From the first line of the entries below to the line with "Collapse the Xing-Hai-Zhai server tree", give each line again exactly.
-- Records provided follows --
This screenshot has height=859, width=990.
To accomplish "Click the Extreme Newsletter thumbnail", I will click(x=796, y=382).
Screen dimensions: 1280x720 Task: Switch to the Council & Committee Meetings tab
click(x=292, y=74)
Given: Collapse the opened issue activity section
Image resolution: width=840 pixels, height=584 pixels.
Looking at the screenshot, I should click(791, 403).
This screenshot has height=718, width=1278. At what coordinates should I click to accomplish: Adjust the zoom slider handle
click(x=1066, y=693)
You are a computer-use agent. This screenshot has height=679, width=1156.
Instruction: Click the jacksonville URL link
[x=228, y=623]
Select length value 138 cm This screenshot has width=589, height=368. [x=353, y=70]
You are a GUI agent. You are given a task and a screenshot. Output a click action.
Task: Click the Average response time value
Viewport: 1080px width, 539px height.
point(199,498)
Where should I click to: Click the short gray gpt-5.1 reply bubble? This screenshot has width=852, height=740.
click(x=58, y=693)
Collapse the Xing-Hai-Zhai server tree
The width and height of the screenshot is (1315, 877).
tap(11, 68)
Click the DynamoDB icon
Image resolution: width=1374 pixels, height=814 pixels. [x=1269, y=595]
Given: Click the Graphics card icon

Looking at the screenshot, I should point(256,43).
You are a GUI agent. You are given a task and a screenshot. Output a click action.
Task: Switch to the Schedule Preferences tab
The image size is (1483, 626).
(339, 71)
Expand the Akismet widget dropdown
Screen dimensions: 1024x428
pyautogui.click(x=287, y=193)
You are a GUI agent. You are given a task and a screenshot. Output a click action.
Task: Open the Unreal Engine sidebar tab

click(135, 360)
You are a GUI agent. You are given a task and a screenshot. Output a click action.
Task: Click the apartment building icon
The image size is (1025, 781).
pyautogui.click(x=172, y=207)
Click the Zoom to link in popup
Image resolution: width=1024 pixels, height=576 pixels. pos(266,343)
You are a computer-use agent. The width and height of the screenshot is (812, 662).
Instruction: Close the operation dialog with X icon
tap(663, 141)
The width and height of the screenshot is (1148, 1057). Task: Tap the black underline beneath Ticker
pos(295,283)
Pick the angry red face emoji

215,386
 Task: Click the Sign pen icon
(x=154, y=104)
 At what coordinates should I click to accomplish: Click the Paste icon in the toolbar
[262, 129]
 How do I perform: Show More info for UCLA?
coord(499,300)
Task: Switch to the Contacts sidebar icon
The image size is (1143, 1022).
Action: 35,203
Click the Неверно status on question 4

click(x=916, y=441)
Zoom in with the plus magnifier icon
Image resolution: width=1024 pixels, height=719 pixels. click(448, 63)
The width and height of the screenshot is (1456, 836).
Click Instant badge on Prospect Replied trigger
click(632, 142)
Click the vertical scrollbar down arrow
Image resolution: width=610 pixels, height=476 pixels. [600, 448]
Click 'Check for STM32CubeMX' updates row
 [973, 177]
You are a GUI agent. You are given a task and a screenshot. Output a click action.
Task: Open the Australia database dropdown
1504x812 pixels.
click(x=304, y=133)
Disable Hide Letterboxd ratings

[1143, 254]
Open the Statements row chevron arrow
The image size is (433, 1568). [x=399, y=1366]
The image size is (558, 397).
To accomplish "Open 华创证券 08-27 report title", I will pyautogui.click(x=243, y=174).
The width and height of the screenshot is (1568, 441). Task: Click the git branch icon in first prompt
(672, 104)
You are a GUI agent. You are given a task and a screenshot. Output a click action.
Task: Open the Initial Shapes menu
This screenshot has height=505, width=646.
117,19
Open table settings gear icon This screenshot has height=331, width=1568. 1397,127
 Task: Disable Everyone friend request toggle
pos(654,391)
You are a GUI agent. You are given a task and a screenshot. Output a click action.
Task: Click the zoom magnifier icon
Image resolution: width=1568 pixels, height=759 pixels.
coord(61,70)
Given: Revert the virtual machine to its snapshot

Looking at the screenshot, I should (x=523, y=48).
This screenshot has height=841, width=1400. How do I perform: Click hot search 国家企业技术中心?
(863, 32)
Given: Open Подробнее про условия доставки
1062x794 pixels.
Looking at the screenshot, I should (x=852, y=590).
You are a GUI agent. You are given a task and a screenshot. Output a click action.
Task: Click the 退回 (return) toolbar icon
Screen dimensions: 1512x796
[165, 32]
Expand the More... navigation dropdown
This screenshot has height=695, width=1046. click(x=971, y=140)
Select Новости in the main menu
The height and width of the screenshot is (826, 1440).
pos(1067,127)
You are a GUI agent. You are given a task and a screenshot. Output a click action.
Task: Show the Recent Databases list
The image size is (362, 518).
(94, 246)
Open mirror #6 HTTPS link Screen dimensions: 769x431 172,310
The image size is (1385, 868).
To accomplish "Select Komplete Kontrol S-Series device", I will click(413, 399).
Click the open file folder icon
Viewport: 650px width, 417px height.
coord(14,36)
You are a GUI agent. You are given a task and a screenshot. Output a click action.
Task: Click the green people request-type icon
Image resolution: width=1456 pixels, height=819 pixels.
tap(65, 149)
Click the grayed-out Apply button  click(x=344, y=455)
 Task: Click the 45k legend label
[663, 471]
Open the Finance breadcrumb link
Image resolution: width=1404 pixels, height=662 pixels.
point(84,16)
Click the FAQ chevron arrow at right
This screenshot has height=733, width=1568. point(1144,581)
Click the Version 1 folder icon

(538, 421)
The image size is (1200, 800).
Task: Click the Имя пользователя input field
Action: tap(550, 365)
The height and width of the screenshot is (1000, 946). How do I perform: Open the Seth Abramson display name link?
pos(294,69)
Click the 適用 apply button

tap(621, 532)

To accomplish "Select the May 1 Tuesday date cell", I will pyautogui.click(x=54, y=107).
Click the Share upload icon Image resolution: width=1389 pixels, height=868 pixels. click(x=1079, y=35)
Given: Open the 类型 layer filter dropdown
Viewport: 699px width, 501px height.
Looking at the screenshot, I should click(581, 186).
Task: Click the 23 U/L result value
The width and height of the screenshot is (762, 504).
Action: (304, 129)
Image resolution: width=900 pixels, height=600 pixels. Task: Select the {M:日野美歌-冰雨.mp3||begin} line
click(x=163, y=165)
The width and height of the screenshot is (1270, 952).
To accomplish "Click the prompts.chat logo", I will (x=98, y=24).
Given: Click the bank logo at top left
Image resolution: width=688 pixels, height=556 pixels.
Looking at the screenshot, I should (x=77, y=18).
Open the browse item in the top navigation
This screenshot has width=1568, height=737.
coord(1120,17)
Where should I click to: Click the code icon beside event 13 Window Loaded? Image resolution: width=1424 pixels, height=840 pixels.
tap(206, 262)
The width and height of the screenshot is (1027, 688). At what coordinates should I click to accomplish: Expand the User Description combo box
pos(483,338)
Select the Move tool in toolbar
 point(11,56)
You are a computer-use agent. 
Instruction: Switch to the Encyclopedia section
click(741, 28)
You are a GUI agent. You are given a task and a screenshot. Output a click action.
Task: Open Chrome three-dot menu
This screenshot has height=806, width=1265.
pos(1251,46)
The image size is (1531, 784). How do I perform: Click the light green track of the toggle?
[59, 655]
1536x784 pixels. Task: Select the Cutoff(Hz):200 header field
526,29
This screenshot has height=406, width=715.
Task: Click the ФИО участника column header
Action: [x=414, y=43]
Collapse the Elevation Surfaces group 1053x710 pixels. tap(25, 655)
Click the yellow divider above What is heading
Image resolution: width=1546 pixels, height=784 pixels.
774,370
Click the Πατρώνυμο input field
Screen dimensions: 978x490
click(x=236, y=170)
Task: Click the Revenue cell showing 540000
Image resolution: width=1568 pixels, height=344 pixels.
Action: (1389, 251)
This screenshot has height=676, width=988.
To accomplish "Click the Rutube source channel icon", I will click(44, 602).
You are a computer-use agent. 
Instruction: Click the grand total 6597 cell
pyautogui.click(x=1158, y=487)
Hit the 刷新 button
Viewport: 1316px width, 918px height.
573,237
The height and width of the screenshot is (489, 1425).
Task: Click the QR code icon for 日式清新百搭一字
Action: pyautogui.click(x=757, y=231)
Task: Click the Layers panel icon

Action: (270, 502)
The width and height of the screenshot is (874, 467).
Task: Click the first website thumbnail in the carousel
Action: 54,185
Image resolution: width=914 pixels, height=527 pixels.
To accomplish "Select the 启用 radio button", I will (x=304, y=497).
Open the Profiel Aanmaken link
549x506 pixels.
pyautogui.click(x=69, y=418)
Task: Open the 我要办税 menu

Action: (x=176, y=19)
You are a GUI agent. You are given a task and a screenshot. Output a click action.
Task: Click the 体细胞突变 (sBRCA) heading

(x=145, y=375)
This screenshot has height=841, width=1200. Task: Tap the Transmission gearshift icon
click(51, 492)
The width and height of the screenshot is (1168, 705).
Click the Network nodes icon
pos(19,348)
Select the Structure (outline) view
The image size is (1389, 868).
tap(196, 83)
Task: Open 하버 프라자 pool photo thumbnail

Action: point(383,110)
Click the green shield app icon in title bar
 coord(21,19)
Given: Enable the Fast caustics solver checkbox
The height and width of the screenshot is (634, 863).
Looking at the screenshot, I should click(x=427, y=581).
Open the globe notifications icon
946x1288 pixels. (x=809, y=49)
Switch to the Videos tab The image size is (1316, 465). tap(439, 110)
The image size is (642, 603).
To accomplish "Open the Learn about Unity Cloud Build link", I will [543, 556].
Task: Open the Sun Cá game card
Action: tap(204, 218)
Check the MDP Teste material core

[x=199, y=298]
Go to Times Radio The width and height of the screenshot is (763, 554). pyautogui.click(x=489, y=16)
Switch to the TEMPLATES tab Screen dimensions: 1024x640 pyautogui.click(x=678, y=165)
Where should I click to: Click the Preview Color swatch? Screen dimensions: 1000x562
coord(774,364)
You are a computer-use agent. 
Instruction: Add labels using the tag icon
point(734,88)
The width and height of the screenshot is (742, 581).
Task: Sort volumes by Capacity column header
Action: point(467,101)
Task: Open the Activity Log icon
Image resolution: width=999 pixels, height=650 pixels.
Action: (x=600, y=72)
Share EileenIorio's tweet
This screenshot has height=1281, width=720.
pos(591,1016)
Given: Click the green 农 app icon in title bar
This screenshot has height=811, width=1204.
-- Records provided concluded --
--- Reply to the task ---
This screenshot has height=859, width=990.
To accomplish "Click the Extreme Newsletter thumbnail", I will click(x=796, y=382).
Screen dimensions: 1280x720 Task: Switch to the Council & Committee Meetings tab
click(x=292, y=74)
Given: Collapse the opened issue activity section
Image resolution: width=840 pixels, height=584 pixels.
Looking at the screenshot, I should click(791, 403).
This screenshot has height=718, width=1278. At what coordinates should I click to accomplish: Adjust the zoom slider handle
click(x=1066, y=693)
You are a computer-use agent. This screenshot has height=679, width=1156.
Instruction: Click the jacksonville URL link
[x=228, y=623]
Select length value 138 cm This screenshot has width=589, height=368. [x=353, y=70]
You are a GUI agent. You are given a task and a screenshot. Output a click action.
Task: Click the Average response time value
Viewport: 1080px width, 539px height.
point(199,498)
Where should I click to: Click the short gray gpt-5.1 reply bubble? This screenshot has width=852, height=740.
click(x=58, y=693)
Collapse the Xing-Hai-Zhai server tree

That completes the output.